**Record excerpts**.
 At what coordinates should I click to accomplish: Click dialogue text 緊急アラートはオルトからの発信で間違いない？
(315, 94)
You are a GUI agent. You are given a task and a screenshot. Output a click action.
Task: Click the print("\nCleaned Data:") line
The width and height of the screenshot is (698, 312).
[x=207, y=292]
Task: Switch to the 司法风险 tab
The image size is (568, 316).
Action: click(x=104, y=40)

---

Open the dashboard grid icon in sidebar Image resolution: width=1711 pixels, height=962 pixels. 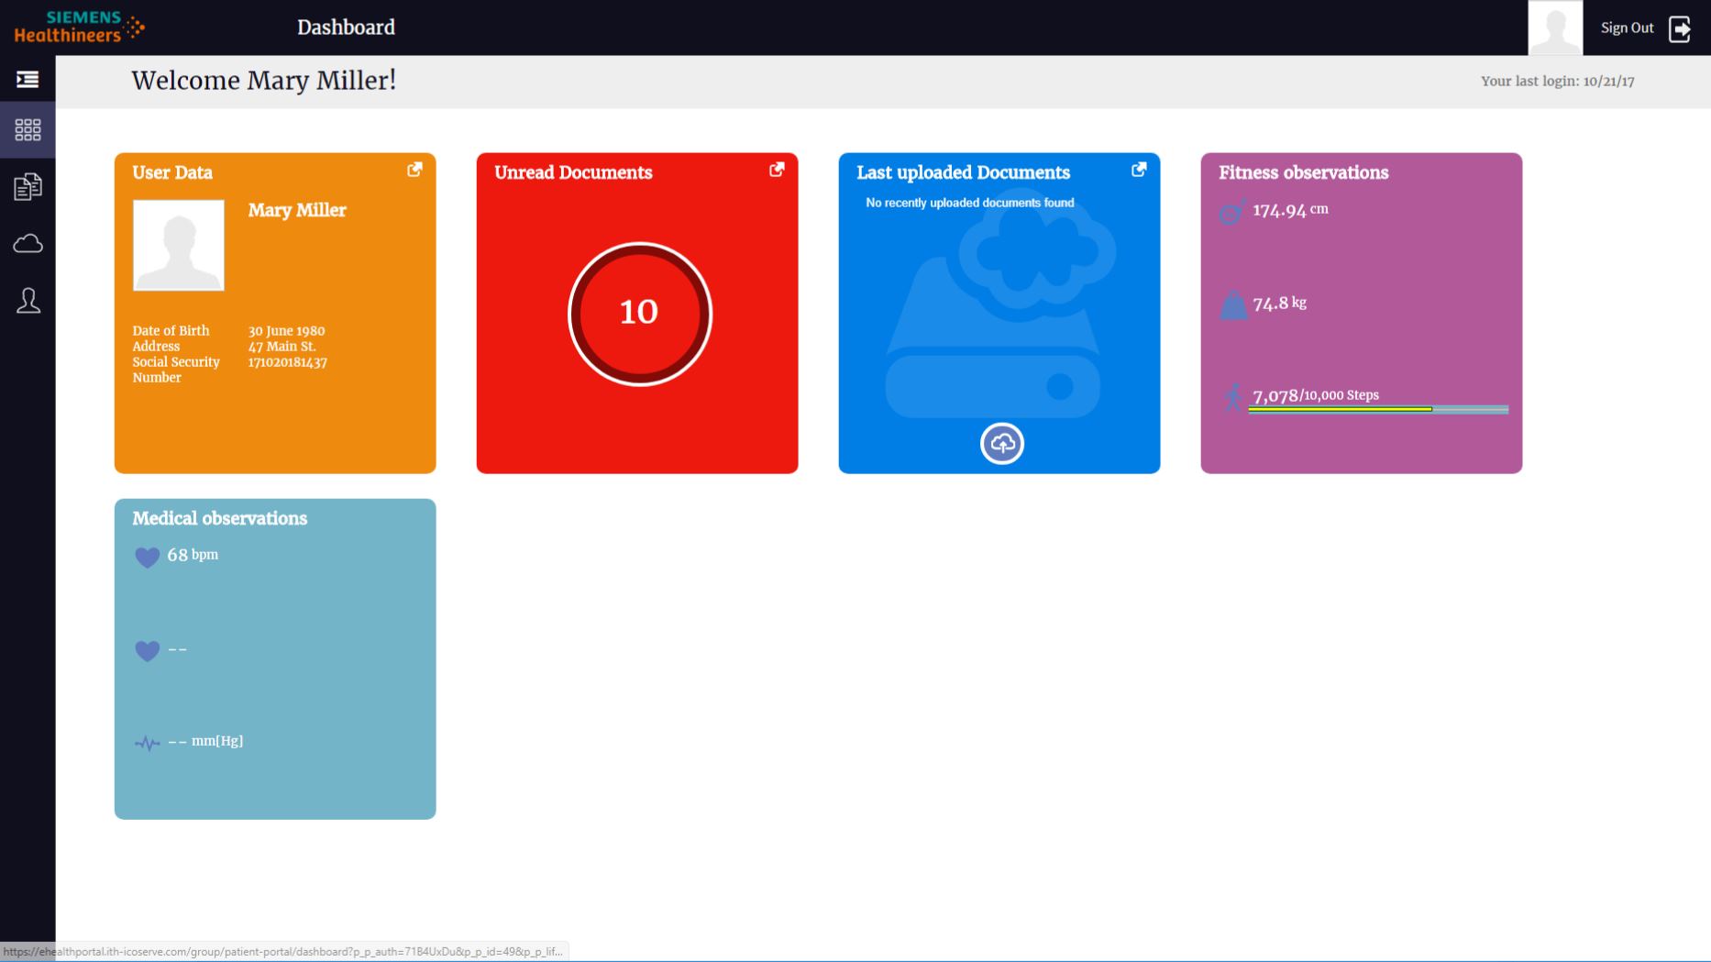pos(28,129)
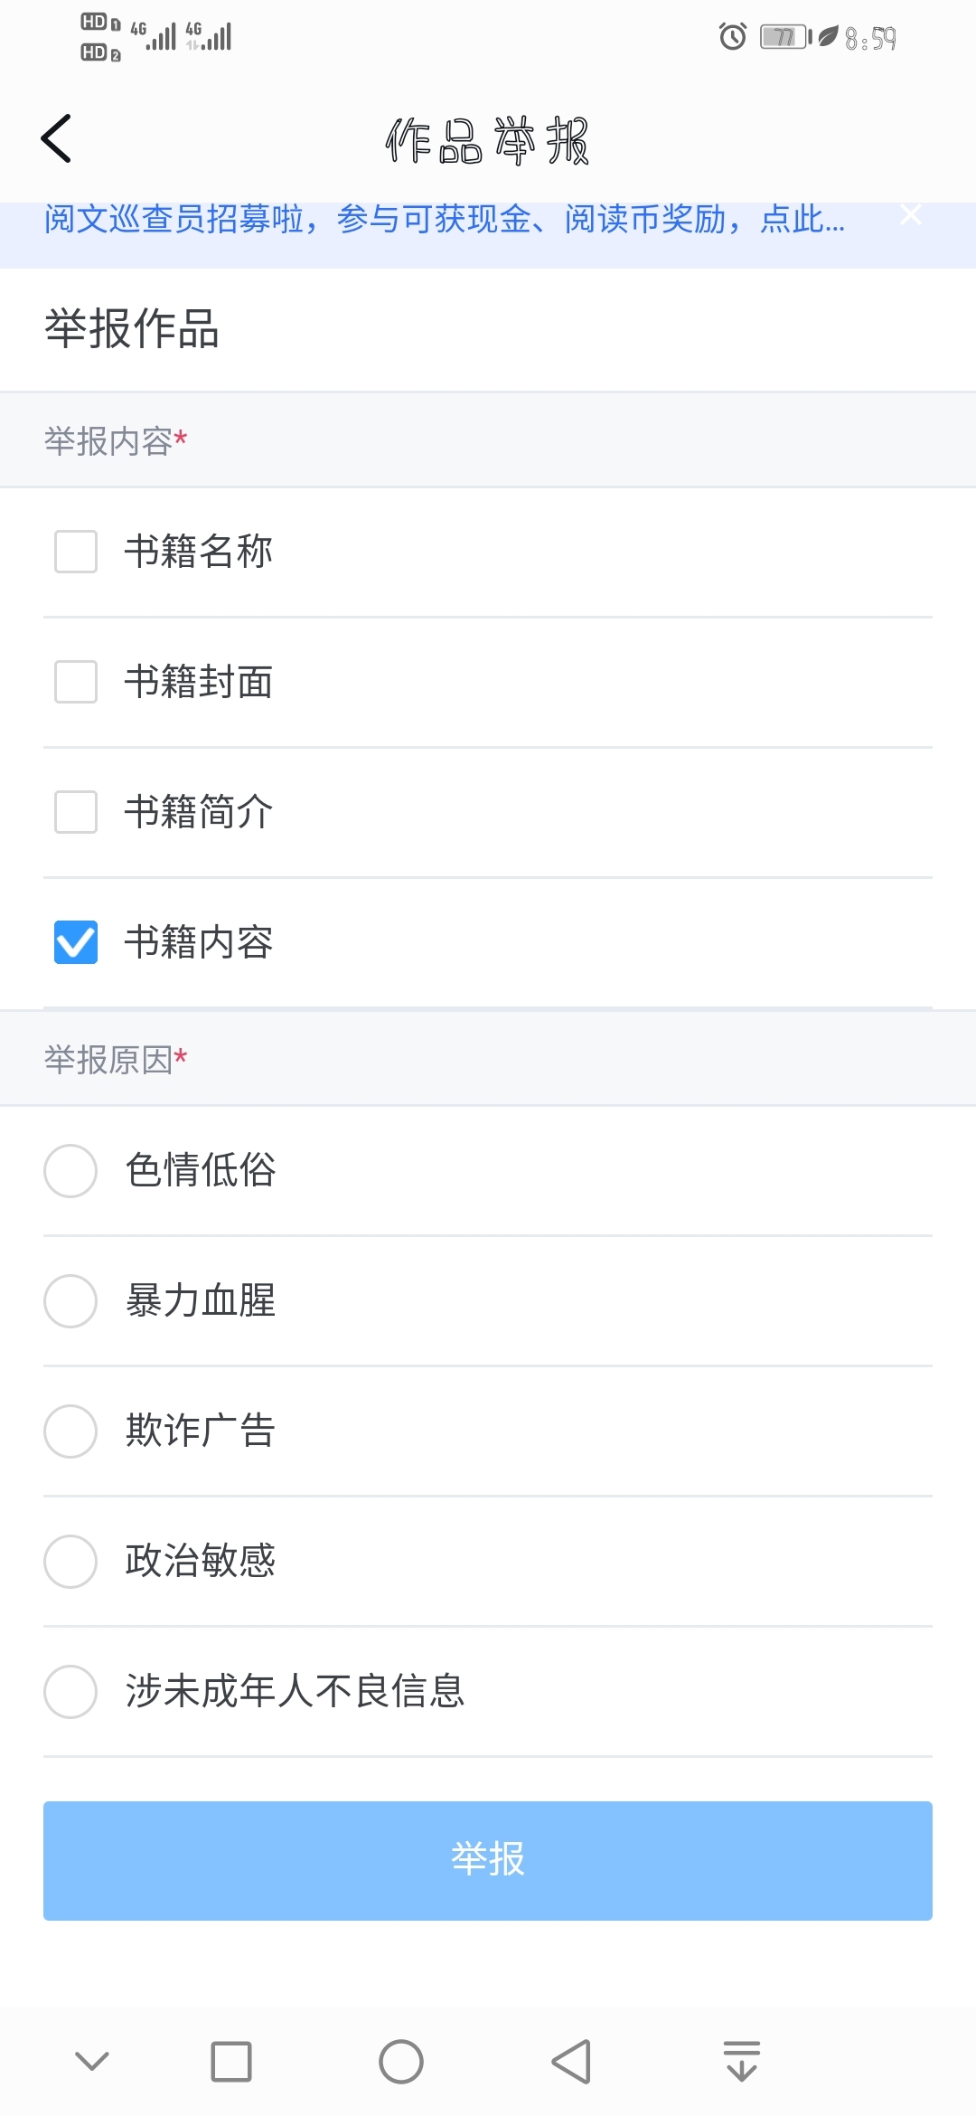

**Work to complete**.
From the entries above, return exactly the line containing "You are a GUI", the line containing "Task: Switch to the 司法风险 tab", and all lines between, and nothing else.

**Result**.
You are a GUI agent. You are given a task and a screenshot. Output a click action.
Task: Click the print("\nCleaned Data:") line
The width and height of the screenshot is (698, 312).
[x=207, y=292]
Task: Switch to the 司法风险 tab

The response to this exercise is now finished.